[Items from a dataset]
——————————
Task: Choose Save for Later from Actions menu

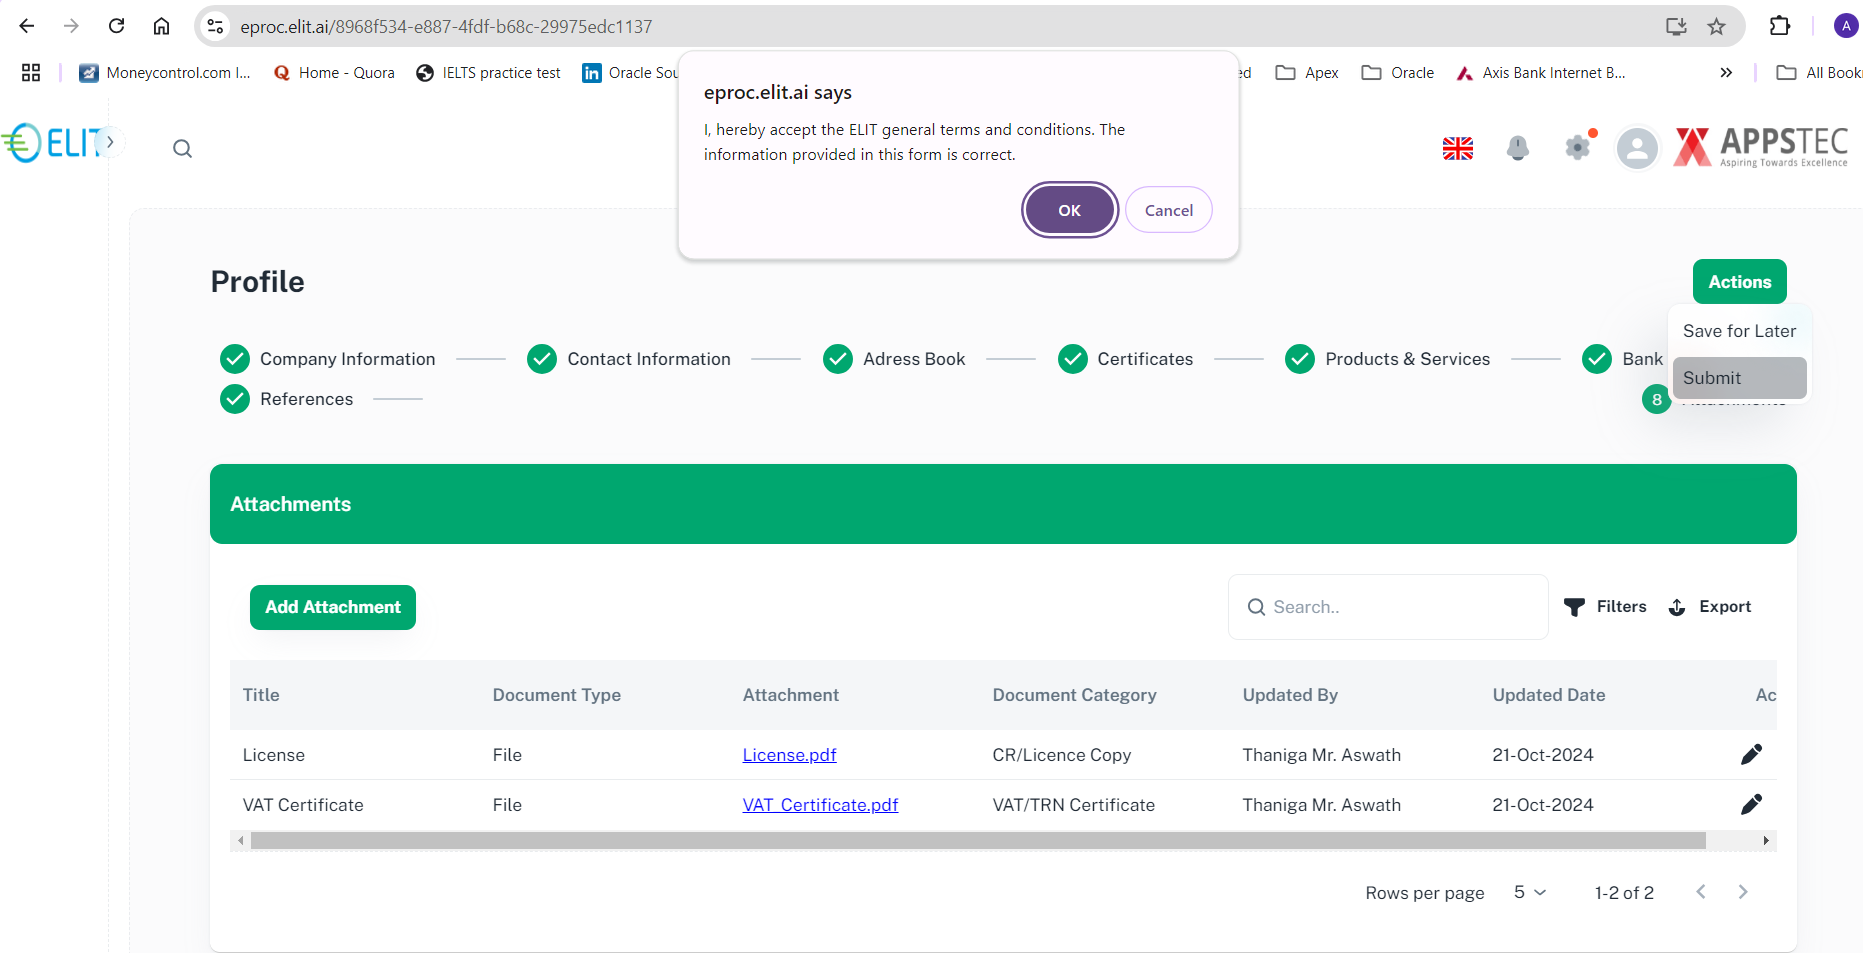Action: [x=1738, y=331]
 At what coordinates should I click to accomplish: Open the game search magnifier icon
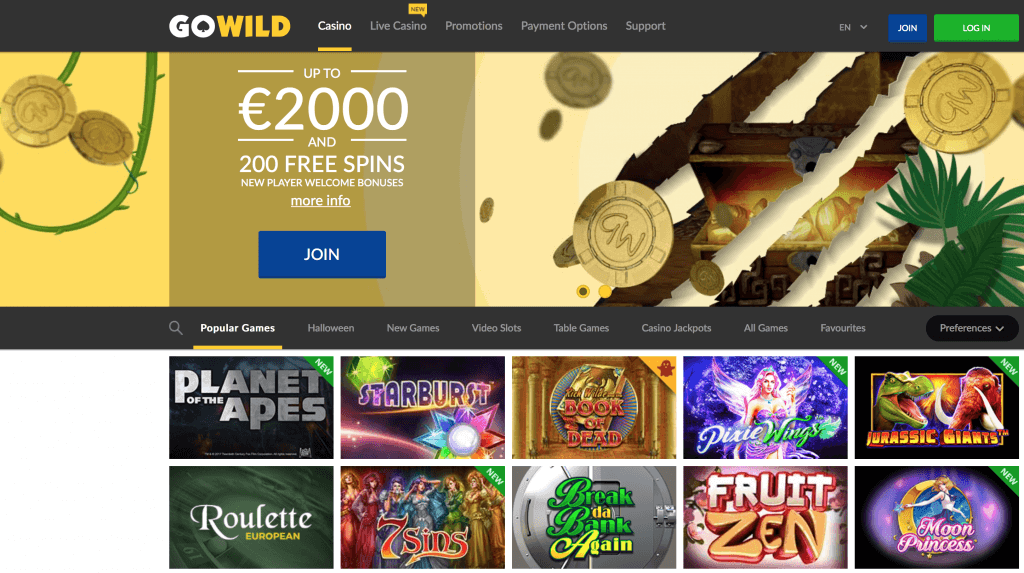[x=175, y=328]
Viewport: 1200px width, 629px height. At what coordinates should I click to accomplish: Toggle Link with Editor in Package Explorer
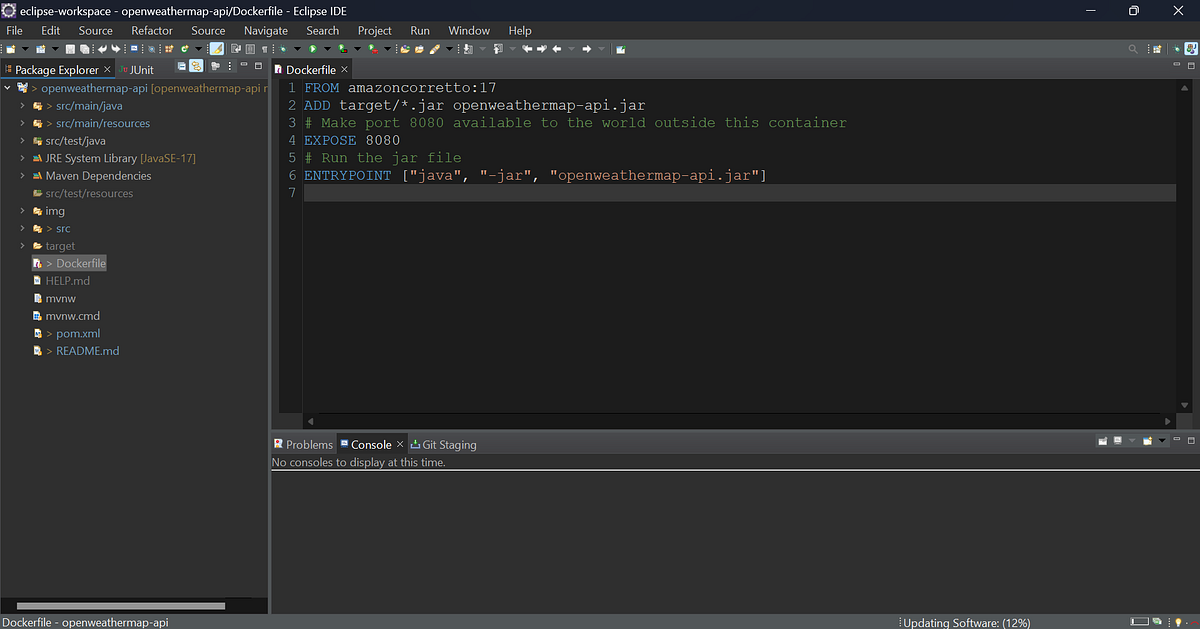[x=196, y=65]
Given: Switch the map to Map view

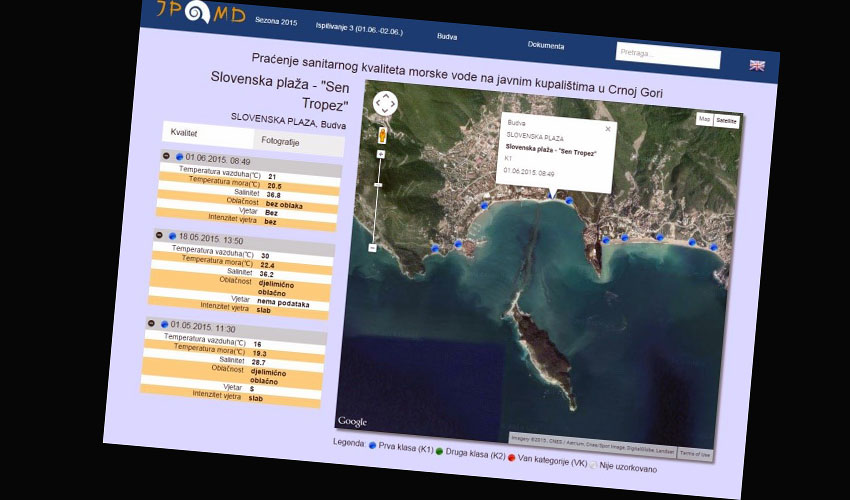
——————————
*To do:* Your copy should match every entry above exactly and contain no pictures.

*Written reply:*
Task: Choose Save for Later from Actions menu

Action: [x=1738, y=331]
 At what coordinates should I click to accomplish: Open the game search magnifier icon
[x=175, y=328]
Viewport: 1200px width, 629px height. At what coordinates should I click to accomplish: Toggle Link with Editor in Package Explorer
[x=196, y=65]
Given: Switch the map to Map view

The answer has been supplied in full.